But, he added, “being a competitor, I want us to be the best team in the league.”

In other words, bring it on.

LAFC won’t play its first game for 14 months, but it is already in negotiations with players and agents. Thorrington’s boss, team president Tom Penn, said last fall the team has identified 10 targets, with published reports linking the club to Manchester United’s Wayne Rooney, Mexican national team star Javier “Chicharito” Hernandez and Chelsea midfielder Cesc Fabregas, among others.

“We’re moving, we’re in talks,” confirmed Thorrington who, like Penn, declined to discuss by name players who are under contract to other teams. “We have received interest from top, top players around the world.”

LAFC is looking for more than just big names, though.

“We have a pretty tightly defined profile of players that we want and how we want to play,” Thorrington said. “The right character. It’s on the field, off the field. A lot of different things play a part.

“There are players now interested in MLS that probably weren’t five years ago.”
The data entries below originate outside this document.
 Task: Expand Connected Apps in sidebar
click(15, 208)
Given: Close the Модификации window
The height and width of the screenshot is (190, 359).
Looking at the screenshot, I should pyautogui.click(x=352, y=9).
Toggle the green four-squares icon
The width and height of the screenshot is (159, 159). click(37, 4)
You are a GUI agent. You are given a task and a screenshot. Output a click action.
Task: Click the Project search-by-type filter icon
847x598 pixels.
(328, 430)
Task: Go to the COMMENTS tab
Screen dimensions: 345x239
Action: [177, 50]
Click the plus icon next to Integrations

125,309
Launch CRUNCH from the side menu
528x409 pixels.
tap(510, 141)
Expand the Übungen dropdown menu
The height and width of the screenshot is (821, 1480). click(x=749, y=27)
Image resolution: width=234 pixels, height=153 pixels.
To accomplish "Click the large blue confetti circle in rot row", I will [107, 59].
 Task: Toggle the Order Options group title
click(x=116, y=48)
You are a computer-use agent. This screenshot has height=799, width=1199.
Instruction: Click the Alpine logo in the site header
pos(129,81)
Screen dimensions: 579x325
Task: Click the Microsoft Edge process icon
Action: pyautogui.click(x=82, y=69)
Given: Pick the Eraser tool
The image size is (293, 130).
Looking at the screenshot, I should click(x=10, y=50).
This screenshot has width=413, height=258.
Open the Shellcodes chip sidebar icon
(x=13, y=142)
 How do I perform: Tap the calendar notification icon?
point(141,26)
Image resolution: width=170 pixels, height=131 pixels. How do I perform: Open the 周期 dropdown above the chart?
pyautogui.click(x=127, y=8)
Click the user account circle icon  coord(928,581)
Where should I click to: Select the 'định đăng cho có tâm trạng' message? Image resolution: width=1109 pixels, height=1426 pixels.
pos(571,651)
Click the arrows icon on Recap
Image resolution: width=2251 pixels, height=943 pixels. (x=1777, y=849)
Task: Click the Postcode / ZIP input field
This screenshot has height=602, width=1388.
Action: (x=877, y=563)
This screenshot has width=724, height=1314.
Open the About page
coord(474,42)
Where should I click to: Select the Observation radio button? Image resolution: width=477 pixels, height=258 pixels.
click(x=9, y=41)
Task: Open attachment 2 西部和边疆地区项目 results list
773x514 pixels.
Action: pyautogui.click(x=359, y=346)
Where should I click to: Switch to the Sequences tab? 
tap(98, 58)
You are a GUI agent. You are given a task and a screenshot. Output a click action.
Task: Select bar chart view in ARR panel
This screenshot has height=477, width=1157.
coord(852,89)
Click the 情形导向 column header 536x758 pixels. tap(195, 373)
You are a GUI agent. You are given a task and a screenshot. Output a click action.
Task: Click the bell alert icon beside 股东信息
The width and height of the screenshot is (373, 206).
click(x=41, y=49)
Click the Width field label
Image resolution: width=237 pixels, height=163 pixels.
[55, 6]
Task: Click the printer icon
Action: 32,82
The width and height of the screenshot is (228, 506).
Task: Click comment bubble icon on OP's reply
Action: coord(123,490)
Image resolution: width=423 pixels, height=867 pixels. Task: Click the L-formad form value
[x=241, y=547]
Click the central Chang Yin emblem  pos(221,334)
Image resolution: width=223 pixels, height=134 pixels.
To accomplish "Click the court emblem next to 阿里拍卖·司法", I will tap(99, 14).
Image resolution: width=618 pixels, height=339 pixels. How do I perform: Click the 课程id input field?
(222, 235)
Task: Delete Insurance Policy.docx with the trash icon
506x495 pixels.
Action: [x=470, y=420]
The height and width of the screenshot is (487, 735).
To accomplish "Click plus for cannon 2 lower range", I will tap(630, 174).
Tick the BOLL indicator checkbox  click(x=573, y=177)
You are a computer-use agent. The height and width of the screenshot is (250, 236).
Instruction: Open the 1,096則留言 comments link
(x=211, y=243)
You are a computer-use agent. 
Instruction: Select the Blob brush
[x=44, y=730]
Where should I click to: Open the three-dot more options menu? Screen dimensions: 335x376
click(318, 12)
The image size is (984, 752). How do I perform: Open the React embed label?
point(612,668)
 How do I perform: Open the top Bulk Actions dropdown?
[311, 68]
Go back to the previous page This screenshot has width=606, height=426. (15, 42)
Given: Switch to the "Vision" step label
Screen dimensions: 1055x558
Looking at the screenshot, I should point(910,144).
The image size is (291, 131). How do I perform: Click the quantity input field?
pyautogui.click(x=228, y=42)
LAFC already has a player-development agreement with the OC Blues of the second-tier United Soccer League, meaning the club can sign young players now and loan them to the Blues for the 2017 season. It also expects to have its academy fully built out by next fall. To date, Atlanta is the only team to have had a USL affiliate and a complete academy program in place before its first MLS game.

LAFC could also acquire and loan more established players, as Orlando City did when it signed world player of the year Kaka and sent him to Sao Paulo for the half-season before the club’s MLS debut. Or as New York City FC did with Frank Lampard and David Villa, who played in England and Australia, respectively, before NYCFC joined the league.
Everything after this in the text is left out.